### INSTRUCTIONS TO FOLLOW
Take the entries that follow and return exactly the lines from the one holding "The height and width of the screenshot is (901, 687)." through the one holding "Given: Click the Pre-Screens", both included. Nothing else is needed.

Records excerpted from a collection
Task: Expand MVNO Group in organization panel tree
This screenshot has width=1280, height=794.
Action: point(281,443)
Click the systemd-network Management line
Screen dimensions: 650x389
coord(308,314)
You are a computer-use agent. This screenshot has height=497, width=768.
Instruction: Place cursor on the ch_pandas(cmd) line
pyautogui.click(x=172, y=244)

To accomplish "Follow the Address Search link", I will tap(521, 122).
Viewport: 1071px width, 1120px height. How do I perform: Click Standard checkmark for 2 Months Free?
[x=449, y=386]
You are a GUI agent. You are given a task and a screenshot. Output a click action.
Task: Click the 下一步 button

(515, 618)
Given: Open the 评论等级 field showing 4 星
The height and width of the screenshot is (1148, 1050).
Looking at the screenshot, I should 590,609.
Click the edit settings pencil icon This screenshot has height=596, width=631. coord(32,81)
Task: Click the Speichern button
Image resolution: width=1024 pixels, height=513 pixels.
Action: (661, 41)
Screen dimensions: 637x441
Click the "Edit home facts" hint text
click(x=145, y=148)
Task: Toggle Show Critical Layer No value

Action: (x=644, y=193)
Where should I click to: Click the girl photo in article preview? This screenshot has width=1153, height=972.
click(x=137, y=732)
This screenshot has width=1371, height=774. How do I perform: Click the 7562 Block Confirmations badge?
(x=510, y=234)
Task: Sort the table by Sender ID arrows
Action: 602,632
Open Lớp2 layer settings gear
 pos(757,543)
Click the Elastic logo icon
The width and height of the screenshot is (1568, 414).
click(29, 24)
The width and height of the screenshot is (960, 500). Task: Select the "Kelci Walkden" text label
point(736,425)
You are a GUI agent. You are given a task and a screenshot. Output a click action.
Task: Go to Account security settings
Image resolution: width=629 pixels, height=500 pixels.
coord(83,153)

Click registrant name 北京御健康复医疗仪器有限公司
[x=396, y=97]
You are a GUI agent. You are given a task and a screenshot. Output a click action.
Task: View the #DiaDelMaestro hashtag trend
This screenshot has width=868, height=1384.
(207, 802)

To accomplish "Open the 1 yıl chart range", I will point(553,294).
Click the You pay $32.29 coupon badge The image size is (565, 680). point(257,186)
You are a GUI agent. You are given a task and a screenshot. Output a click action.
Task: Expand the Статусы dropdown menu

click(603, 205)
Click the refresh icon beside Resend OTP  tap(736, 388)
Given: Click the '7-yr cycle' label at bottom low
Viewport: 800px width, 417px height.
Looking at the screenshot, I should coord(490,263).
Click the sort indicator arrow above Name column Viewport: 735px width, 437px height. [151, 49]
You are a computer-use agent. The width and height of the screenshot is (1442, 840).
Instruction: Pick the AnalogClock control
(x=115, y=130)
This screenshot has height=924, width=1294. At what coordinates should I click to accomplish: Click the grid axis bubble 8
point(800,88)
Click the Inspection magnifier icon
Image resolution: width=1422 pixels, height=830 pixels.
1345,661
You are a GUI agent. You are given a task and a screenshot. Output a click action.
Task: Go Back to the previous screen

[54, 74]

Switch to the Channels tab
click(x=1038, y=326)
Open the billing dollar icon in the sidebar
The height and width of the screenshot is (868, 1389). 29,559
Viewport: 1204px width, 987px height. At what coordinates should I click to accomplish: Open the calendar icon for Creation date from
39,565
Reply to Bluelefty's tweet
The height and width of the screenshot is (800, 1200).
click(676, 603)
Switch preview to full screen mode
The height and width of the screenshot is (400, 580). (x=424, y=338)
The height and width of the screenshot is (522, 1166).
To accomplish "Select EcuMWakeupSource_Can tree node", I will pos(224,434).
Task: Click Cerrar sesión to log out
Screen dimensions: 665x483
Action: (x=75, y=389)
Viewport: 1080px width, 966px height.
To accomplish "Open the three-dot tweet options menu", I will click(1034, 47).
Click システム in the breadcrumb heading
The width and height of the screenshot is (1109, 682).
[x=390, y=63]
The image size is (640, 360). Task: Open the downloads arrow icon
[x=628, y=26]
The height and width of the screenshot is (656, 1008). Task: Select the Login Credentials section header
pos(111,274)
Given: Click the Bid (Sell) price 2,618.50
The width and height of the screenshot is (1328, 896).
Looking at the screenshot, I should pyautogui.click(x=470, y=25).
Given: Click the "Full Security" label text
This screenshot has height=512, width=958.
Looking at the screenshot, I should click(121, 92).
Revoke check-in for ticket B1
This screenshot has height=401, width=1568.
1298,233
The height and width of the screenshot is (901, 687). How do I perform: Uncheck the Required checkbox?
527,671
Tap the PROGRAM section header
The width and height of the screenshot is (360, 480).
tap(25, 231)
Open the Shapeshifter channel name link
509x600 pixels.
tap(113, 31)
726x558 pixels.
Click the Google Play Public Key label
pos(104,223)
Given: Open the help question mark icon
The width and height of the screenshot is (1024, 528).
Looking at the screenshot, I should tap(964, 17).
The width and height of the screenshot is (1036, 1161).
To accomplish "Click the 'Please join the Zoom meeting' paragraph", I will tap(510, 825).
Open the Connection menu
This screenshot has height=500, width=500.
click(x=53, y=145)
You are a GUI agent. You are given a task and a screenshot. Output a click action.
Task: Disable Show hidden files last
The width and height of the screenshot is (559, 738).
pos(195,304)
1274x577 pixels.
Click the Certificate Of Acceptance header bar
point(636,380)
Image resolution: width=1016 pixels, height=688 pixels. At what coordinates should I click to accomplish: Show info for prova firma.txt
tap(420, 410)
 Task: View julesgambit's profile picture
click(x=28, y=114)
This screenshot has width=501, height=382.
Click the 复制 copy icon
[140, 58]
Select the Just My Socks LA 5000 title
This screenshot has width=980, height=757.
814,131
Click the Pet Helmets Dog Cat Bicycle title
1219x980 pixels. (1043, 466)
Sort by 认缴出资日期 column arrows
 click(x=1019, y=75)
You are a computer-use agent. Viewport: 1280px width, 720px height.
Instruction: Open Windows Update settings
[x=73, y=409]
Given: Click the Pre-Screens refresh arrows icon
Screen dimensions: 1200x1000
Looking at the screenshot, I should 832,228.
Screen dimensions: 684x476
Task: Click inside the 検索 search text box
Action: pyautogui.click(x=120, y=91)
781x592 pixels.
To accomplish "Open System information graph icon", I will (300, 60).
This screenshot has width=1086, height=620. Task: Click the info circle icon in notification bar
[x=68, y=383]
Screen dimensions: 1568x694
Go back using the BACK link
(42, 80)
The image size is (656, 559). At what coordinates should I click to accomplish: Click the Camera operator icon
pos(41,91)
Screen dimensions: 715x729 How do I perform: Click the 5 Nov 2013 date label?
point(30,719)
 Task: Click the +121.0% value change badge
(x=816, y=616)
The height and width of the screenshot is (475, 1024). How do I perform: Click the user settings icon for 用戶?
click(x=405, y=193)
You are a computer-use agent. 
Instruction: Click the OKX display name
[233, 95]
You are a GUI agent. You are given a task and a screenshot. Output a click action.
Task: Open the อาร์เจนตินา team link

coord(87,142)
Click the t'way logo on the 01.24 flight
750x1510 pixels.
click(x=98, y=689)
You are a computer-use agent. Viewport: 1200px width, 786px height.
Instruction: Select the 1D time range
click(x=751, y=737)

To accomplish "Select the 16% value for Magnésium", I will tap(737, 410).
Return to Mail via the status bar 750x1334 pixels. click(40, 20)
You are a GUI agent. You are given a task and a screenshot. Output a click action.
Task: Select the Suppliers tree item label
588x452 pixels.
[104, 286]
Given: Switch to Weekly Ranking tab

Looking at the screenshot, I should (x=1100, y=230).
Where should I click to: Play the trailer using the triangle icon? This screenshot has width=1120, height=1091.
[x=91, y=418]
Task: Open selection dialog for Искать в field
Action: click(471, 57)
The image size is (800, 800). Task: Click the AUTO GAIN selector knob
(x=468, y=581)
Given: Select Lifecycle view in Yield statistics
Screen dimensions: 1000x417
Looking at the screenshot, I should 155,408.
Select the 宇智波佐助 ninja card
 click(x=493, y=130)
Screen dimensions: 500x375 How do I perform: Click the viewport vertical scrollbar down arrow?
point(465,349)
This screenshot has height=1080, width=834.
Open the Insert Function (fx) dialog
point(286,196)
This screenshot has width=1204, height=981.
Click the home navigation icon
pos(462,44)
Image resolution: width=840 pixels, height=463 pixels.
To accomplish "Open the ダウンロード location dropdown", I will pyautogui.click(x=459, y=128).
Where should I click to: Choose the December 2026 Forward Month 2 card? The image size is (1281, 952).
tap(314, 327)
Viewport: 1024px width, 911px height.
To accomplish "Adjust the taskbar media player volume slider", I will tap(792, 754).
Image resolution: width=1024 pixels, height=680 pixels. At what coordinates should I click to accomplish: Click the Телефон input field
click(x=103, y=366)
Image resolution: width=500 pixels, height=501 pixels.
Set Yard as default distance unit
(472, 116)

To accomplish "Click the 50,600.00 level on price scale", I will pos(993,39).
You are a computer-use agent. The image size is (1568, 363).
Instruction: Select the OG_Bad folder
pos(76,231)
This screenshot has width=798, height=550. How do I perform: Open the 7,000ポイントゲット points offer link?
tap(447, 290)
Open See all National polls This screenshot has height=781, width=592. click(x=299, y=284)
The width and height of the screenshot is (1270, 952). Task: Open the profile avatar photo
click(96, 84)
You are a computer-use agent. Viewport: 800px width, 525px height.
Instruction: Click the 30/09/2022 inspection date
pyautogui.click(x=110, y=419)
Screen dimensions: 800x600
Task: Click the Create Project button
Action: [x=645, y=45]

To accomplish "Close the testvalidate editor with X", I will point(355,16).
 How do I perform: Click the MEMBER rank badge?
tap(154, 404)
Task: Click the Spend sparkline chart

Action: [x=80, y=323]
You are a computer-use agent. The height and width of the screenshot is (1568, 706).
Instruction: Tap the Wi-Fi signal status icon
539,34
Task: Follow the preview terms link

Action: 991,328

### OUTPUT OF THE TASK
The height and width of the screenshot is (901, 687). How do I perform: Uncheck the Required checkbox?
527,671
Tap the PROGRAM section header
The width and height of the screenshot is (360, 480).
tap(25, 231)
Open the Shapeshifter channel name link
509x600 pixels.
tap(113, 31)
726x558 pixels.
Click the Google Play Public Key label
pos(104,223)
Given: Open the help question mark icon
The width and height of the screenshot is (1024, 528).
Looking at the screenshot, I should tap(964, 17).
The width and height of the screenshot is (1036, 1161).
To accomplish "Click the 'Please join the Zoom meeting' paragraph", I will tap(510, 825).
Open the Connection menu
This screenshot has height=500, width=500.
click(x=53, y=145)
You are a GUI agent. You are given a task and a screenshot. Output a click action.
Task: Disable Show hidden files last
The width and height of the screenshot is (559, 738).
pos(195,304)
1274x577 pixels.
Click the Certificate Of Acceptance header bar
point(636,380)
Image resolution: width=1016 pixels, height=688 pixels. At what coordinates should I click to accomplish: Show info for prova firma.txt
tap(420, 410)
 Task: View julesgambit's profile picture
click(x=28, y=114)
This screenshot has width=501, height=382.
Click the 复制 copy icon
[140, 58]
Select the Just My Socks LA 5000 title
This screenshot has width=980, height=757.
814,131
Click the Pet Helmets Dog Cat Bicycle title
1219x980 pixels. (1043, 466)
Sort by 认缴出资日期 column arrows
 click(x=1019, y=75)
You are a computer-use agent. Viewport: 1280px width, 720px height.
Instruction: Open Windows Update settings
[x=73, y=409]
Given: Click the Pre-Screens refresh arrows icon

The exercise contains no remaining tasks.